▶ [TASK PROMPT] Each line of the material below that holds the word "agent" needs to be copied.

====== RECORDS FOR THE EXERCISE

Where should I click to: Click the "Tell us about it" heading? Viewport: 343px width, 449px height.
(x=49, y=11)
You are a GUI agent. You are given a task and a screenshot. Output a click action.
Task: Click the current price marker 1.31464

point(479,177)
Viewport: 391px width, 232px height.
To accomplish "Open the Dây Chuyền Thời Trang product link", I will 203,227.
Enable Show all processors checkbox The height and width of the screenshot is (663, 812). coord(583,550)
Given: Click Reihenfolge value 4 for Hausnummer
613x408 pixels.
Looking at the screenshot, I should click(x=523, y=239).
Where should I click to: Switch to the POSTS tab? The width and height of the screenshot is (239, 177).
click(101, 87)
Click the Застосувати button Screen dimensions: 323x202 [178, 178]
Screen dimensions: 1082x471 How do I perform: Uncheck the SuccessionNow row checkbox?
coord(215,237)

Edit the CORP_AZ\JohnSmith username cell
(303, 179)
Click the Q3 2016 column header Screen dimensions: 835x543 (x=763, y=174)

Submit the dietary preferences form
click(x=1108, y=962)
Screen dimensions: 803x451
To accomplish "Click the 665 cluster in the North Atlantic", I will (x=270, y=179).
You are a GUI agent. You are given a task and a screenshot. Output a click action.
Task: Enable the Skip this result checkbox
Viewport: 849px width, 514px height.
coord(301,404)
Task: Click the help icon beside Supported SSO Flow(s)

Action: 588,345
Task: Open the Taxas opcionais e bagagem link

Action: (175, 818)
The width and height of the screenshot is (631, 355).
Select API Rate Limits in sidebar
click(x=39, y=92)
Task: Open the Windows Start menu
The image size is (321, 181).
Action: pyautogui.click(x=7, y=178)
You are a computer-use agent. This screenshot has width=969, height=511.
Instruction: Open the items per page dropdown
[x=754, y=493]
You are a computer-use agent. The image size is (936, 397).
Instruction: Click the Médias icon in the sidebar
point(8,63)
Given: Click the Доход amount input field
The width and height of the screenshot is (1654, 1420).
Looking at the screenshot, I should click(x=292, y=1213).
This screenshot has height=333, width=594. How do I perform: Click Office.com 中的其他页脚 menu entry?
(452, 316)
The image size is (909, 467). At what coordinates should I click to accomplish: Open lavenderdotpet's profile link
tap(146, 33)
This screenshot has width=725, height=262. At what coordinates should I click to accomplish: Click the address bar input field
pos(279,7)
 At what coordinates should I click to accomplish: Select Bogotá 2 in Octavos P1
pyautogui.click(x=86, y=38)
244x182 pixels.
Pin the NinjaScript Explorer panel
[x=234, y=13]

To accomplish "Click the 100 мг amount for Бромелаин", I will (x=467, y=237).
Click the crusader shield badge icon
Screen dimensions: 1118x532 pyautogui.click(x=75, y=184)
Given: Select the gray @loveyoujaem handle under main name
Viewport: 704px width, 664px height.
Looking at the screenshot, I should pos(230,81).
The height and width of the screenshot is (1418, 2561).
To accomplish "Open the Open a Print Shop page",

============

▶ [FINISHED TASK]
You are a GUI agent. You are given a task and a screenshot. Output a click action.
You are a GUI agent. You are given a task and a screenshot. Output a click action.
You are a computer-use agent. This screenshot has width=969, height=511.
You are a computer-use agent. The image size is (936, 397).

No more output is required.